- _Set problem_:
Convert the items from the line with "Screen dimensions: 1017x1024" to the line with "I will pos(366,63)." into a Markdown table with the columns No. and Line, omitting any blank lines.

- _The data_:
· · · · · · ·
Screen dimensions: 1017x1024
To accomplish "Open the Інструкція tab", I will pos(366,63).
· · · · · · ·
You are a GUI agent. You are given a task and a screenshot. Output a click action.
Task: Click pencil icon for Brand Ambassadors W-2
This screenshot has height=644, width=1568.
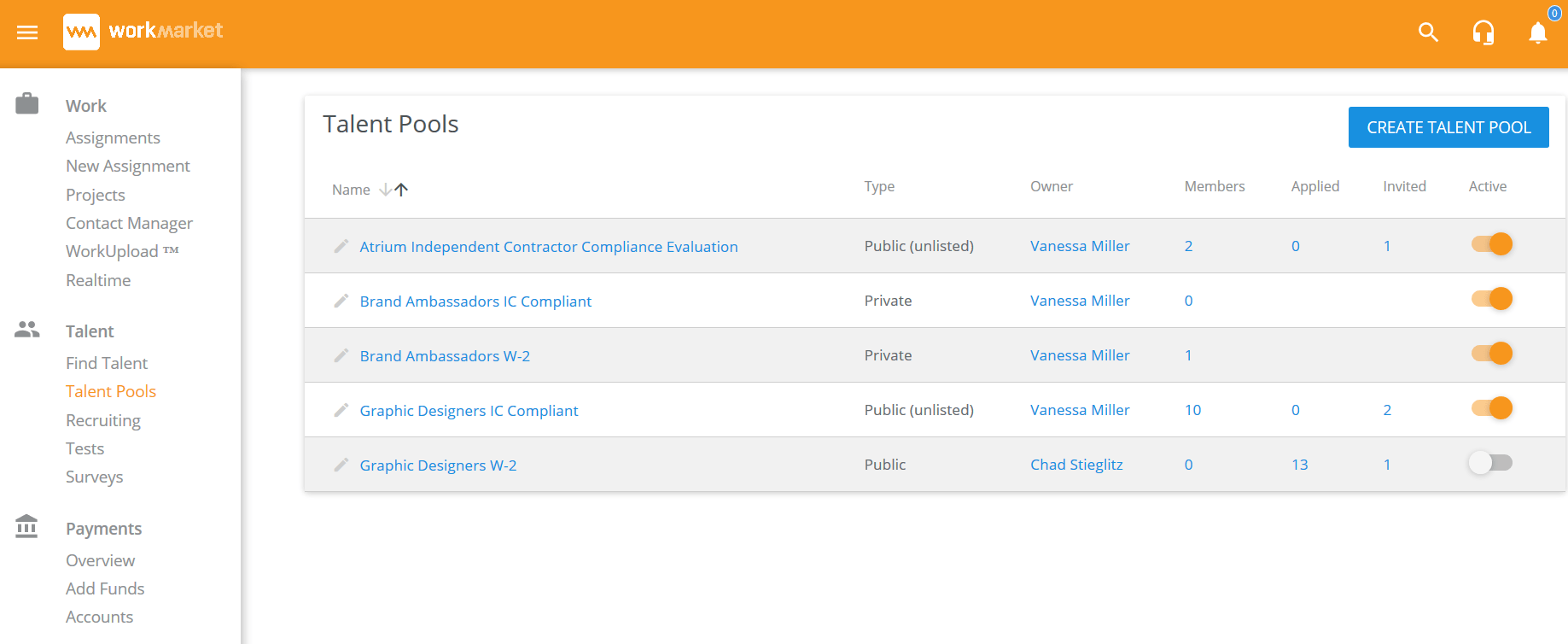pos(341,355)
· · · · · · ·
- _Full output_:
| No. | Line |
|---|---|
| 1 | Screen dimensions: 1017x1024 |
| 2 | To accomplish "Open the Інструкція tab", I will pos(366,63). |